One teacher, who prefers to remain unnamed, disliked this aspect of the tests especially.
“The test days are four days of instruction that we lose,” said the teacher, about Common Assessments. “That’s about six hours of our total class time that we won’t get back.”
Teachers in each subject area use released SOL questions to develop the Common Assessments, which gauge the students’ knowledge of certain subject material.
When asked if the assessments were an effective means of testing the students’ knowledge of the subjects, she replied with a simple “No.”
“I feel there is no real correlation between the students’ scores on the assessments and their ultimate grades for the course.”
As assessments measure students’ progress, the SOLs are the standard for teaching material in Virginia schools. This teacher, who finds the SOLs more tolerable than the Common Assessments, expresses qualms only with the methods that the Standards are taught—that a bare minimum is the only necessity.
“For at least 70 percent of the students to pass is our goal,” said the teacher. “We have exceeded that goal, but we keep lowering the minimum passing test grade. What we should be doing is teaching on a higher level than the tests’ lowest passing mark. A standard is O.K., but throwing everything else out so as to only provide for the test’s minimal prerequisites is really the problem.”
Ms. Meredith Barber, the testing coordinator at WHS, feels that the Common Assessments and SOLs are both effective means of evaluating students’ knowledge in each subject area.
“The Common Assessments help to prepare students for the actual SOL tests. The students get practice with the types of questions that are on the SOLs. The computerized Assessments help to familiarize the students with the different tools they are provided with on the SOLs, like the compass and calculator.”
“Each subject has a blue-print, which is basically an outline of the material in each particular course. The Common Assessments can help teachers zero-in on the subjects that individual students are having problems with, and they can then reinforce the material to better prepare the students for the Spring SOLs,” Barber said.

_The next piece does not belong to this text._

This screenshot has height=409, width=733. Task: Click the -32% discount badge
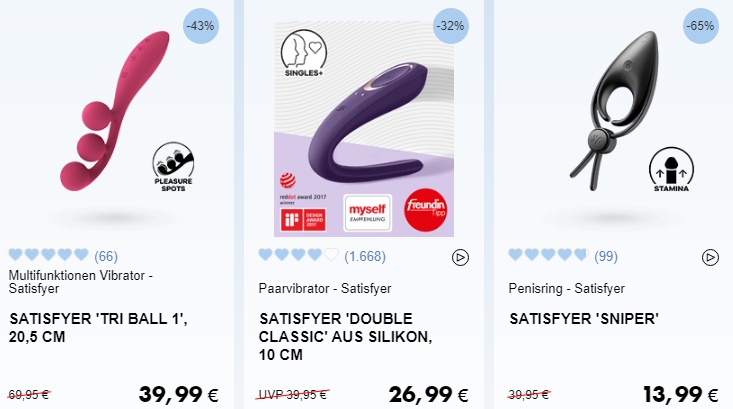pyautogui.click(x=451, y=26)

Given these insights, and taking into consideration the fact that these tests are required by the state to ensure that, we as a school system, continue to receive much needed funding for public education purposes, I am of the opinion that the Assessments and SOLs are necessary evils — I have not particularly enjoyed them in the past, yet I understand their importance in upholding relatively high public education standards for the State of Virginia, and the United States as a whole.